Task A>
According to the passage on MPXV transmission risk, which endemic countries had the highest odds of exporting cases?
Task B>
Continue the passage on MPXV transmission risk, starting after its final sentence.

Document section>
####################

Among all the endemic countries, Nigeria, Ghana, and Côte d'Ivoire had the highest odds of exporting MPXV cases, followed by the Cameroon, DRC, Congo, and Gabon (Fig. 5 and Table S24). Western Europe was at risk of case importing from endemic countries, with the highest risk observed in the southern United Kingdom, the northern France, Italy, Germany, and Belgium, where travel-related outbreaks and MPXV transmission from humans to companion animals and pets also exist. Based on viral clade-specific analysis, the travel-related infections in the West African clade originated mainly from Nigeria. Travel-related infections with MPXV of Congo Basin clade originated mainly from Ghana, Côte d'Ivoire, and DRC, and spread to France and the United Kingdom (Figure S16).

Fig. 5
figure 5

Interregional transmission risk of MPXV. A imported risk from endemic countries; B imported risk from current epidemic countries in 2022. The endemic and main epidemic countries were indicated by the background of brown and orange color. The orange curves represent air routes from cities in MPXV endemic countries or main epidemic countries to other cities around the world, and its opacity represents the magnitude of the imported risk transmitted by air routes. The imported risks outside endemic countries are also indicated by color of circles (from green to purple). Air routes with the number of passengers less than 500 persons from endemic countries or less than 150 000 persons from current epidemic countries per year are not displayed

The estimated highest MPXV exported-risk countries were the United Kingdom, Spain, and Germany (Table S25). The top 15 predicted imported countries were located in Europe (11 countries, e.g., Italy, Ireland and Poland), Asian (2 countries, including Turkey and China), North America (Mexico) and Africa (Morocco) (Figure S16).

####################

Data for review>
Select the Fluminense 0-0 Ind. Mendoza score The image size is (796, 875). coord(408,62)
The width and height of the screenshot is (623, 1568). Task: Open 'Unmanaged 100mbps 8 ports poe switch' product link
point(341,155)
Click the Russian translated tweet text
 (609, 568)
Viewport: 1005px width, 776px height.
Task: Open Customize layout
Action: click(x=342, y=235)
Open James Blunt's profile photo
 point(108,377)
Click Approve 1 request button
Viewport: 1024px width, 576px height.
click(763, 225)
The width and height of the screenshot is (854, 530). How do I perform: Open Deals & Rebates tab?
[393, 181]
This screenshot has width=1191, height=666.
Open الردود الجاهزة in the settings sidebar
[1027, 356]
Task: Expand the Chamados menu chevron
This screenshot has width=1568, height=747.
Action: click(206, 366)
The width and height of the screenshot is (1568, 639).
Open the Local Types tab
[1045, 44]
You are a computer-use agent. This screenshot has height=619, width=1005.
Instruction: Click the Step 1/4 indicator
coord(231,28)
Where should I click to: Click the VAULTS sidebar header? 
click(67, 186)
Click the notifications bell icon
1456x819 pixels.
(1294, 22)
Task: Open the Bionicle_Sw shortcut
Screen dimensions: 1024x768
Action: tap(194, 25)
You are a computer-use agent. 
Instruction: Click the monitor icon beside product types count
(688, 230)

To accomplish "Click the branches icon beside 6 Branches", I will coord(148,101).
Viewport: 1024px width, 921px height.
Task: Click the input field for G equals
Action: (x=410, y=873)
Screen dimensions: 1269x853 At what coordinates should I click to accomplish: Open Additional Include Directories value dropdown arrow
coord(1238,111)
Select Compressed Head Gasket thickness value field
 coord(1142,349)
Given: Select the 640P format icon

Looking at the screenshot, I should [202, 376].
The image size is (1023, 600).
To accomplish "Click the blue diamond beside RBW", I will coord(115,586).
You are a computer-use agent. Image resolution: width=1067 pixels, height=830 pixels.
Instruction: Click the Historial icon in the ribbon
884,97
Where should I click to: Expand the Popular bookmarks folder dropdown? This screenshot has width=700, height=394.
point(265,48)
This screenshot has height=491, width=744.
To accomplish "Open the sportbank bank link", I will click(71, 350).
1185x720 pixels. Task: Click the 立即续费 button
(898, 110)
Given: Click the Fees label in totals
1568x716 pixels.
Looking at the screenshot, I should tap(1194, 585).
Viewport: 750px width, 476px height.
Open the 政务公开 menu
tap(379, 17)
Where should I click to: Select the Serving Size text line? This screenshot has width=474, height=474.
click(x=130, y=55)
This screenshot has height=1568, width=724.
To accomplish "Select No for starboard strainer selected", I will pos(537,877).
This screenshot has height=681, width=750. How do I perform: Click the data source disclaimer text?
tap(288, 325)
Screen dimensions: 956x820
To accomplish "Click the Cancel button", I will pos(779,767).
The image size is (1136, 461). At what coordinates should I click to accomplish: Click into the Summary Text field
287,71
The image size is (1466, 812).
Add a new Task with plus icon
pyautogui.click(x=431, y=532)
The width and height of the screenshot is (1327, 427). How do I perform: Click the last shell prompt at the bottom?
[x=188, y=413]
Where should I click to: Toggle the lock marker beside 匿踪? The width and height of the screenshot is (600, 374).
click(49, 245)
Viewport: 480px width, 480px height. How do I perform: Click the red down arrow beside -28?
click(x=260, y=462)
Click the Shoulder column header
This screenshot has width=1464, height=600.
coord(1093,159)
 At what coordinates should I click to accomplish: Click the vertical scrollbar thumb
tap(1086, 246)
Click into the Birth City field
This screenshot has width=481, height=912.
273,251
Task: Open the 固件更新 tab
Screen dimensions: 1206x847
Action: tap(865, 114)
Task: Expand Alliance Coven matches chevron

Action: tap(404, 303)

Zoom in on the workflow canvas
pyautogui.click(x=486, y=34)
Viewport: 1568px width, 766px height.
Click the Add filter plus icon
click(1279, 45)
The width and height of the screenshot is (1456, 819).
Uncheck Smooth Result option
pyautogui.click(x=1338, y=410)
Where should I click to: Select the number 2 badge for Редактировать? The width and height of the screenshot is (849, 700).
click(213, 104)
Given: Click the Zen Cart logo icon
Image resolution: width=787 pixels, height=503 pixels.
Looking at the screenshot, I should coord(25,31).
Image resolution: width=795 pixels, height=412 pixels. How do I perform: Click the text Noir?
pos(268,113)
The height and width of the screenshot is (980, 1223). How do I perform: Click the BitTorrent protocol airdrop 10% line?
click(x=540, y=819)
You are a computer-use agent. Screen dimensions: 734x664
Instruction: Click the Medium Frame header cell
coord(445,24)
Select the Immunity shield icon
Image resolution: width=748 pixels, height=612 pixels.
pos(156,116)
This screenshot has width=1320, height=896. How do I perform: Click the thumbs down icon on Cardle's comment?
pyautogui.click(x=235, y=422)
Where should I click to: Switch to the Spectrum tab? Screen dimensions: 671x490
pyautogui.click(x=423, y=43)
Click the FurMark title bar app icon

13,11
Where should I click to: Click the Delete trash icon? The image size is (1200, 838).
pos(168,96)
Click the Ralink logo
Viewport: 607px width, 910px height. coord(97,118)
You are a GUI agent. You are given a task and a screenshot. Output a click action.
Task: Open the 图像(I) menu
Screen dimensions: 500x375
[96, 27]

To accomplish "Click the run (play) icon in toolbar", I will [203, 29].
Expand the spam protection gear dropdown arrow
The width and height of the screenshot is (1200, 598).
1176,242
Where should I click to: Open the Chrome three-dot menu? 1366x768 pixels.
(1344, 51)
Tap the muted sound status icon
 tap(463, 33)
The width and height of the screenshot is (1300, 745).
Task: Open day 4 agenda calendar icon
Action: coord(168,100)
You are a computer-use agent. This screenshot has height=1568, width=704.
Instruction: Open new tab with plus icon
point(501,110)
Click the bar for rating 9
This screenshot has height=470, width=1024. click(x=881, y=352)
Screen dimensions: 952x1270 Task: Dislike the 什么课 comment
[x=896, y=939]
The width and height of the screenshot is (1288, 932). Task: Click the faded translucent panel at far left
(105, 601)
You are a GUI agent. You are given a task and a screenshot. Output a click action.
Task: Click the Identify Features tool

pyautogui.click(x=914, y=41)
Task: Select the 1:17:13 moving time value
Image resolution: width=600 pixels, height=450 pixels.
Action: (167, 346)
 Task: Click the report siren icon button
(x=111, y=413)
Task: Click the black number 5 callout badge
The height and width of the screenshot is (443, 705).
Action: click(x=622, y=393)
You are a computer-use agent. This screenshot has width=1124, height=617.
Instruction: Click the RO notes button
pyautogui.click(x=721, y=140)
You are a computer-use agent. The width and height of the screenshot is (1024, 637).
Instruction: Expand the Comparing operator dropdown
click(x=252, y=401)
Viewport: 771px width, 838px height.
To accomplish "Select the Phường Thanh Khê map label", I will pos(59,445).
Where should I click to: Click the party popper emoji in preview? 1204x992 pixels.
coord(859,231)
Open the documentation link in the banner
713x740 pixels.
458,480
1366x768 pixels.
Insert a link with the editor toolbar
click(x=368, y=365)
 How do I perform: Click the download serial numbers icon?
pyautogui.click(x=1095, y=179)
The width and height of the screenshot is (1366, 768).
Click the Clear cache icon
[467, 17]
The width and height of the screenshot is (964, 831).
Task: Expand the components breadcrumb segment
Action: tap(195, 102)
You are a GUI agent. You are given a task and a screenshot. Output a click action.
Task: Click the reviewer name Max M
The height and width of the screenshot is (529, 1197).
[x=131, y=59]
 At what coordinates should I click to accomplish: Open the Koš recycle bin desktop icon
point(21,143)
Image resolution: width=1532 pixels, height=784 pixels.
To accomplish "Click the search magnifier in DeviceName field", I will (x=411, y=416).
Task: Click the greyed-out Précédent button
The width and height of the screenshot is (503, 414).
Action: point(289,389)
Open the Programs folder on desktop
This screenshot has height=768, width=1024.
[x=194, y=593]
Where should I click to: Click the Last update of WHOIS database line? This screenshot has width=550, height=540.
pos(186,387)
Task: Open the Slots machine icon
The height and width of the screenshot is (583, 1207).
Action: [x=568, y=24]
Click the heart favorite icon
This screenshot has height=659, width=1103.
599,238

####################

Written answer A>
Nigeria, Ghana, and Côte d'Ivoire.

Written answer B>
By combining spatial–temporal and phylogenetic data on MPXV, we mapped the global distribution of MPXV infections in humans and animals, defining populations at risk from zoonotic transmission or travel-related infections, thereby providing a robust framework for assessing its global impact. Since its introduction in 1970, a total of 49 432 human cases of MPXV infections have been reported, primarily in Central Africa and Western Africa until 2022, with occasional travel-related cases in other countries and an animal trade-related outbreak in the United States in 2003. The current outbreaks associated with the West African clade have milder disease severity and resulted in less fatalities, however, remains as a serious concern when considering the marginally increased Rt from 2000–2009 to the most recent decade, indicating an elevated transmissibility. The international connectivity by airline traffic posed another severe concern, many Europe countries especially those in West Europe have a high risk of travel-related infections both from endemic and current epidemic countries, and three cities (Chongqing, Beijing and Guangzhou) in China have reported five MPXV cases [26], indicating that more attention should be paid to the spillover and human-to-human transmission, and if it continuously spreads, it will be a shock to the vulnerable global health system during the COVID-19 pandemic [27].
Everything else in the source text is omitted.